As the proportion of leveraged loans including ESG-related elements increases globally, CLO managers may soon be able to adopt language that pushes for the positive inclusion of sustainable or sustainability-linked assets, which are becoming increasingly prevalent across the global markets, as reported in LCD’s ESG Leveraged Finance Tracker.

"Currently we expect the future for ESG within the CLO industry will be for more positive screenings," said Paul Kalinauskas, a director in the structured credit group at S&P Global Ratings, at the webinar. "As we’re seeing more sustainability-linked loans, or more ESG components within products within the loan and high-yield bond market, there will likely be more CLOs able to positively screen. We expect there will be more CLOs with components comprised of these ESG loans, and in the much more distant future maybe even CLOs with whole portfolios of these products."

In the main, globally CLOs currently tend to approach ESG through a negative screening process by outlining certain non-ESG-friendly industries that they are prohibited from investing in as part of the collateral obligation definition. According to the BofA CLO Factbook published in July, some 59.8% of these prohibited industries are tobacco only, although prohibitions also exist for weapons firms, thermal coal producers, pornography, payday lending, oil and gas speculation, hazardous chemicals, opioids, palm oil and marijuana.

Negative screening of non-ESG-friendly industries poses a number of challenges to CLO managers, not least the vagueness of the prohibitions that frequently require management discretion. For example, while "hazardous chemicals" are prohibited by several CLOs as part of the ESG screening, the nature of the hazard is rarely defined and it is not clear whether this includes only producers of banned chemicals (which are not rated by S&P Global Ratings), or whether portfolio managers have to judge that all chemicals are dangerous at some level and so avoid the sector entirely.

However, all the assets from every industry that has been negatively screened for by various CLOs (including the entire chemicals sector) equate to only 6.94% of all the assets available to U.S. CLOs, according to a report entitled "The Impact of ESG-Prohibited Industries in U.S. CLOs" published by S&P Global Ratings earlier this year.
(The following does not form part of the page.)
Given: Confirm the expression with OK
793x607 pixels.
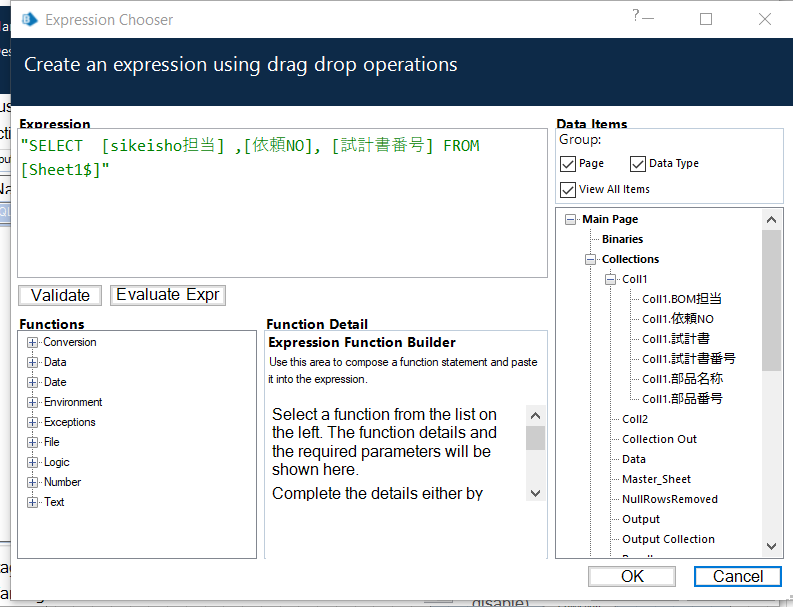Looking at the screenshot, I should tap(632, 576).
Speakers at the webinar emphasized that there is still an incredible amount of demand from investors for more information and data around ESG, recognizing that the topic presents a serious, if not existential, risk to the business models they’re investing in rather than a "nice to have" element. With the need for more information to be delivered in a harmonized, ubiquitous, and standardized way, S&P Global Ratings' new Sustainable Finance team is developing new products, such as the publication of second-party opinions and ESG evaluations — a cross-sector relative analysis of a product's sustainability and its capacity to operate successfully in the future.